Webinar: Open Distance and eLearning policy development and subsequent OEP

Before we take a break in August, it is an honour to host Dr Bernard Nkuyubwatsi, Professor of Education, Open and eLearning at Euclid University, as our next webinar speaker. Bernard was one of the first GO-GN researchers to graduate; when I looked again at his membership application from years ago I noticed he said he wanted to contribute to and learn from “those members’ research and teaching practices and policies that help opening up higher education to people in need”. He’s now doing immense work to promote OEP in Rwandan institutions. Join us on Wednesday, July 18th at 15.00 BST, if you can.

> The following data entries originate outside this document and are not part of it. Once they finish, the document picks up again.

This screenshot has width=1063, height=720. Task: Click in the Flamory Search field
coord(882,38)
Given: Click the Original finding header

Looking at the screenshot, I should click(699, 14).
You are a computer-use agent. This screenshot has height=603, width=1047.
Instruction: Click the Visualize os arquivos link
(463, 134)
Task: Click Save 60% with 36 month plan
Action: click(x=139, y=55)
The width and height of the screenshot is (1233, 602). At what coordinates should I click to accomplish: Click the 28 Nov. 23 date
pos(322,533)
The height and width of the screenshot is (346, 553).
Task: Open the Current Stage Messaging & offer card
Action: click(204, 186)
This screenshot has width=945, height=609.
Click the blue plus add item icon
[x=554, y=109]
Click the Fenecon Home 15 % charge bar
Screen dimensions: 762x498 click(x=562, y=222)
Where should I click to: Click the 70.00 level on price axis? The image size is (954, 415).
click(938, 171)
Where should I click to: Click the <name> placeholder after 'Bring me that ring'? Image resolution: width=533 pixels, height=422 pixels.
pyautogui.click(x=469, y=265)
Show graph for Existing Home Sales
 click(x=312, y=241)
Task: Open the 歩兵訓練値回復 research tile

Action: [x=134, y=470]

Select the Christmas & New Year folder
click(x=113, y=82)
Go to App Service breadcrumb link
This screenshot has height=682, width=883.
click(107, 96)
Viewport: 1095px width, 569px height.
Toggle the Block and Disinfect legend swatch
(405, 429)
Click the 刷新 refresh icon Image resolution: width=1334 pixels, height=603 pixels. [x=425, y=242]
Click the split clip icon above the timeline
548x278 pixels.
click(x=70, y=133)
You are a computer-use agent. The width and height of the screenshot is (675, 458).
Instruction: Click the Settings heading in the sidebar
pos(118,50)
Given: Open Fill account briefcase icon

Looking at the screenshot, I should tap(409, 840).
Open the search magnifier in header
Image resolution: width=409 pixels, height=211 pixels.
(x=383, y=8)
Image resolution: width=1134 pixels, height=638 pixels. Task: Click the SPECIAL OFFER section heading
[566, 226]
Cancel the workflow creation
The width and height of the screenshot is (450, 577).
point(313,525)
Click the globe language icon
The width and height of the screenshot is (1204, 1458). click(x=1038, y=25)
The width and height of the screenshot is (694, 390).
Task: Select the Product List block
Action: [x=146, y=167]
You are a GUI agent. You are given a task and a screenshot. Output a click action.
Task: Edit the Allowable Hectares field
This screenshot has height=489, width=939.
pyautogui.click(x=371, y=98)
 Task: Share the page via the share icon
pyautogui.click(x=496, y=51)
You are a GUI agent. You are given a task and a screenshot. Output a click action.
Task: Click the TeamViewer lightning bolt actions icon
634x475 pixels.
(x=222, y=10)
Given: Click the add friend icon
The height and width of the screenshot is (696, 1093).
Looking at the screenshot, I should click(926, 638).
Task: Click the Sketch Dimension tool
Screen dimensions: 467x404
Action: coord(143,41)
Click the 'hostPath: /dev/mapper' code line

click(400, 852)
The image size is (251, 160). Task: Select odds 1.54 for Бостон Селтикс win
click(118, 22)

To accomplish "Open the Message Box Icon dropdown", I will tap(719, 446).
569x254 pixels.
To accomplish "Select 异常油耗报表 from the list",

Bernard has written a brief background to his talk, as follows:

Open Distance and eLearning policy development and subsequent open educational practices

Emerged in 2011, platform-based Massive Open Online Courses (MOOCs) raised awareness of the potential of open courses in capacity building across settings. Institutions in diverse settings develop open courses while others adapt these course for wider impact. At country and institutional levels, different policies have been developed. In Rwanda, for instance, two key enabling national policies are in place: 1) the ICT in Education Policy and 2) the Open Distance and eLearning (ODeL) Policy. These policies informed some institutional ODeL policies. A good example is the University of Rwanda whose ODeL policy and its implementation strategic plan were developed in the light of the national policies and, on their part, informed the development of a methodology for ODeL capacity building. A national framework for MOOCs and OER is currently under development. These policy developments triggered the reaction of local institutions and development partners. Rwanda Education Board has recently requested all organisations involved in teacher capacity building to enhance their training with learning technologies. The Flemish Association for Development Cooperation and Technical Assistance (VVOB Education Development) had already started the process of re-developing its teacher and school leader professional development courses into a blended learning mode (online learning coupled with some face-to-face sessions). To prepare trainees and trainers for online learning and related support, this organisation is also adapting diverse open courses into open eLearning capacity building derivative courses: 1) Digital Literacy for Online Learning which is being developed as a mash up of three courses (one from Rwanda Education Board and two others from the UK Open University) and 2) eTutoring that is being developed as a derivative of the Euclid University’s Supporting ODeL Learners course. All of the courses that are adapted were released under an open licence and many of them were accessed via the OpenupEd portal. This presentation details how different policies and related implementation strategic plans enabled the emergence of open educational practices among Rwandan institutions and development partners, and how these practices are building on open courses to contribute to achieving different strategic objectives in open, distance and eLearning development.

 

Bernard Nkuyubwatsi is a Professor of Education, Open and eLearning at Euclid University and a Programme Leader for the Euclid PhD in Instructional Design and Online Learning and MSc. in Instructional Design, Open and Distance Education. He is also the founder of, and Lead Developer at, ODeL Footprints, Coordinator of Online Learning at the Flemish Association for Development Cooperation and Technical Assistance (VVOB Education Development) and an editor in the Cogent Education journal (Taylor & Francis. Routledge Group); the section of ICT in Education. Within the framework of the UNESCO Korean Funds in Trust project known as ICT Transforming Education in Africa, Bernard led a team of international consultants in the development of 1) the University of Rwanda’s ODeL policy implementation strategic plan and 2) a methodology for ODeL capacity building for the University of Rwanda staff. He holds a PhD in Education/eLearning and Learning Technologies from the University of Leicester and an MA in Online and Distance Education from the UK Open University. His research interests include ODeL, eLearning capacity building, MOOCs, OER, open scholarship, digital scholarship, digital education, digital literacy, heutagogy, transformative research, lifelong learning and ODeL policy.

This webinar took place on Wednesday, July 18th at 15.00 BST.

A recording is publicly available under a CC-BY license on our YouTube channel.